BEGIN Data extract

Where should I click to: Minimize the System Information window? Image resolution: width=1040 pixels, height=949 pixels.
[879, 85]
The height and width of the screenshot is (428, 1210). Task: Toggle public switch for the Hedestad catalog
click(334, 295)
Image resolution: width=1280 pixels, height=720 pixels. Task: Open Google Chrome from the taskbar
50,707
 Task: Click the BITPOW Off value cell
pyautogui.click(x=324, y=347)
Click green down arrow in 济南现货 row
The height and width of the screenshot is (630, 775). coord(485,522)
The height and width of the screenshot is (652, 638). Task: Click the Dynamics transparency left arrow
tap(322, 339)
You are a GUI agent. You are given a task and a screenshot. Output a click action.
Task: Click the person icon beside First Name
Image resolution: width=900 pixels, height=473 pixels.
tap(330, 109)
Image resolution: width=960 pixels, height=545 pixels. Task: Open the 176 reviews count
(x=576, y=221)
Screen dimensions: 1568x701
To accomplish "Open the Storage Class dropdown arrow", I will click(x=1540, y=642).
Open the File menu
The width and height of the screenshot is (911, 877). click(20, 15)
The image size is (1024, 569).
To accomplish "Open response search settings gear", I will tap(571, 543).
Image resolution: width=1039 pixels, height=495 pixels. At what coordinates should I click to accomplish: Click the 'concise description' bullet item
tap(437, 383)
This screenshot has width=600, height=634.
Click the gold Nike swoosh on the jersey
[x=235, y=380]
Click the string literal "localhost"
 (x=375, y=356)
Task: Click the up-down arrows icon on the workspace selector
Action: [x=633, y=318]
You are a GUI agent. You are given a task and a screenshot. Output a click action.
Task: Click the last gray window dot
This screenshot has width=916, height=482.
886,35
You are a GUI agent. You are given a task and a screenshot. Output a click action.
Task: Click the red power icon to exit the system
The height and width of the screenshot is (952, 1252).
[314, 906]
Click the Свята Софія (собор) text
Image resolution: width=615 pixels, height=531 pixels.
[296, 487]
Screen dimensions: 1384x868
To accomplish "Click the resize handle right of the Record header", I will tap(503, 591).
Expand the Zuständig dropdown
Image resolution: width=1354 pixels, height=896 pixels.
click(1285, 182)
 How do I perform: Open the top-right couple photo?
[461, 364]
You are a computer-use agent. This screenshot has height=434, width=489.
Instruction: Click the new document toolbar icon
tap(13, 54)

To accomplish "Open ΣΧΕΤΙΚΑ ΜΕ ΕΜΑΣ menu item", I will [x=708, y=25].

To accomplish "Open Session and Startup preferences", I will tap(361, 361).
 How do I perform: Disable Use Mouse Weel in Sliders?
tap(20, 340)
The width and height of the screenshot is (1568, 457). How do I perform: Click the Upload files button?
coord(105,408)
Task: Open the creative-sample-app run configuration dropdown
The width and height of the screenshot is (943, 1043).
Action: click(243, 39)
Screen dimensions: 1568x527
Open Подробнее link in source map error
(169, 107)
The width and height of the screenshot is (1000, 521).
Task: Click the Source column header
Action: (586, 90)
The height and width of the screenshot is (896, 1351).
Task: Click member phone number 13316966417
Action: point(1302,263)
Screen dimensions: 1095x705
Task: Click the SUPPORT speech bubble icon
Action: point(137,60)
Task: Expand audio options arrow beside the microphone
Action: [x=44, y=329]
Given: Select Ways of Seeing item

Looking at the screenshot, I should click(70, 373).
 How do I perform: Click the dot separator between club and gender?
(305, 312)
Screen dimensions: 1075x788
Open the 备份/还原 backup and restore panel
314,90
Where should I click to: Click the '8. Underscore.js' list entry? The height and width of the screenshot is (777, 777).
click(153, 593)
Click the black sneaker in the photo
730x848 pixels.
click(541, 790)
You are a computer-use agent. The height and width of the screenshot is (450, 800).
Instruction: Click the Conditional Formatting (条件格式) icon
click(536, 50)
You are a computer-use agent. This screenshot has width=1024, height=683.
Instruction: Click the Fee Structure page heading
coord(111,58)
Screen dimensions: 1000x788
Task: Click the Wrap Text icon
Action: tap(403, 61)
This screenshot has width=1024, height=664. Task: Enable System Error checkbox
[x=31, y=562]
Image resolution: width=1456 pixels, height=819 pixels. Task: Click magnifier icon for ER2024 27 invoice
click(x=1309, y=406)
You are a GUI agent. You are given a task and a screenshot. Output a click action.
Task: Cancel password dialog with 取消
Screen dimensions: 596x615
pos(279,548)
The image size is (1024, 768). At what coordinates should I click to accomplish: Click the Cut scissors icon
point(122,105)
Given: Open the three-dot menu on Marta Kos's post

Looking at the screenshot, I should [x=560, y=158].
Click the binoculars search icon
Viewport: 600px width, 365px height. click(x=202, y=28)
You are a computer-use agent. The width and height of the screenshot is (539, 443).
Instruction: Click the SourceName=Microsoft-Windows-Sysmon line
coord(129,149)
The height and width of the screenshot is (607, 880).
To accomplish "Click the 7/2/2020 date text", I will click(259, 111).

END Data extract

Only lines holding the string "computer" are wanted; gather each one from the entries above.

You are a computer-use agent. This screenshot has height=434, width=489.
You are a computer-use agent. The height and width of the screenshot is (450, 800).
You are a computer-use agent. This screenshot has width=1024, height=683.
You are a computer-use agent. The width and height of the screenshot is (539, 443).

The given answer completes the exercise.